═════ DATA SECTION ═════

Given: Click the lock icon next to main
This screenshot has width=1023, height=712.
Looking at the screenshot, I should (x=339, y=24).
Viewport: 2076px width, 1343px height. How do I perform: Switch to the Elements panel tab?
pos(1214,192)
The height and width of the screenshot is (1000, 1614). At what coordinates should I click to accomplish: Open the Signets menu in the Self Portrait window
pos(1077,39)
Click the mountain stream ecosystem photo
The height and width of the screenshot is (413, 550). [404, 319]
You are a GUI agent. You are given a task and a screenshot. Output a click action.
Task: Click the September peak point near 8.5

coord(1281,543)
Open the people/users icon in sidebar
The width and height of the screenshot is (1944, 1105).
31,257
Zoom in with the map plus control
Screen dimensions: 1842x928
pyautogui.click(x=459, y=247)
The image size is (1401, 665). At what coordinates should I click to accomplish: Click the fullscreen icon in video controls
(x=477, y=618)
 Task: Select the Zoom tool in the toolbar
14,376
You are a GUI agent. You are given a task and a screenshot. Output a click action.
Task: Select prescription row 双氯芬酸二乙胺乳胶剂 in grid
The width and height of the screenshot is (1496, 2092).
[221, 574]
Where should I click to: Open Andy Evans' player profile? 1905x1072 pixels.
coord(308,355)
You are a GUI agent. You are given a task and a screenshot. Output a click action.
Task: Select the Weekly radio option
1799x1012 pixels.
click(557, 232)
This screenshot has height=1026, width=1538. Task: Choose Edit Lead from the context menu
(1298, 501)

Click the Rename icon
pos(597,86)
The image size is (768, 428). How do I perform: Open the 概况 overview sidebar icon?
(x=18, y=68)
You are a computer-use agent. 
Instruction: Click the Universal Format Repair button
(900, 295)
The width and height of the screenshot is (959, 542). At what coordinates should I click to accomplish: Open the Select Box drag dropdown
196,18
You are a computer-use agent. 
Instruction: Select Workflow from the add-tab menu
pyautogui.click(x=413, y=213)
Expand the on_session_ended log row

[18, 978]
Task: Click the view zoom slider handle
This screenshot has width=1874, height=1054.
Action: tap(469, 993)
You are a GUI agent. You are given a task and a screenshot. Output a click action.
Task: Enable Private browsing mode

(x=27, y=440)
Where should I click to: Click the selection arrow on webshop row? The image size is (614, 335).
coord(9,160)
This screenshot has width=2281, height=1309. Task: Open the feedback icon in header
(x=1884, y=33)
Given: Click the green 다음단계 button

═════

> WORK REQUIRED: When you transcribe the records above, keep every line exactly the same.

> ANSWER BOX:
Given: Click the lock icon next to main
This screenshot has width=1023, height=712.
Looking at the screenshot, I should (x=339, y=24).
Viewport: 2076px width, 1343px height. How do I perform: Switch to the Elements panel tab?
pos(1214,192)
The height and width of the screenshot is (1000, 1614). At what coordinates should I click to accomplish: Open the Signets menu in the Self Portrait window
pos(1077,39)
Click the mountain stream ecosystem photo
The height and width of the screenshot is (413, 550). [404, 319]
You are a GUI agent. You are given a task and a screenshot. Output a click action.
Task: Click the September peak point near 8.5

coord(1281,543)
Open the people/users icon in sidebar
The width and height of the screenshot is (1944, 1105).
31,257
Zoom in with the map plus control
Screen dimensions: 1842x928
pyautogui.click(x=459, y=247)
The image size is (1401, 665). At what coordinates should I click to accomplish: Click the fullscreen icon in video controls
(x=477, y=618)
 Task: Select the Zoom tool in the toolbar
14,376
You are a GUI agent. You are given a task and a screenshot. Output a click action.
Task: Select prescription row 双氯芬酸二乙胺乳胶剂 in grid
The width and height of the screenshot is (1496, 2092).
[221, 574]
Where should I click to: Open Andy Evans' player profile? 1905x1072 pixels.
coord(308,355)
You are a GUI agent. You are given a task and a screenshot. Output a click action.
Task: Select the Weekly radio option
1799x1012 pixels.
click(557, 232)
This screenshot has height=1026, width=1538. Task: Choose Edit Lead from the context menu
(1298, 501)

Click the Rename icon
pos(597,86)
The image size is (768, 428). How do I perform: Open the 概况 overview sidebar icon?
(x=18, y=68)
You are a computer-use agent. 
Instruction: Click the Universal Format Repair button
(900, 295)
The width and height of the screenshot is (959, 542). At what coordinates should I click to accomplish: Open the Select Box drag dropdown
196,18
You are a computer-use agent. 
Instruction: Select Workflow from the add-tab menu
pyautogui.click(x=413, y=213)
Expand the on_session_ended log row

[18, 978]
Task: Click the view zoom slider handle
This screenshot has width=1874, height=1054.
Action: tap(469, 993)
You are a GUI agent. You are given a task and a screenshot. Output a click action.
Task: Enable Private browsing mode

(x=27, y=440)
Where should I click to: Click the selection arrow on webshop row? The image size is (614, 335).
coord(9,160)
This screenshot has width=2281, height=1309. Task: Open the feedback icon in header
(x=1884, y=33)
Given: Click the green 다음단계 button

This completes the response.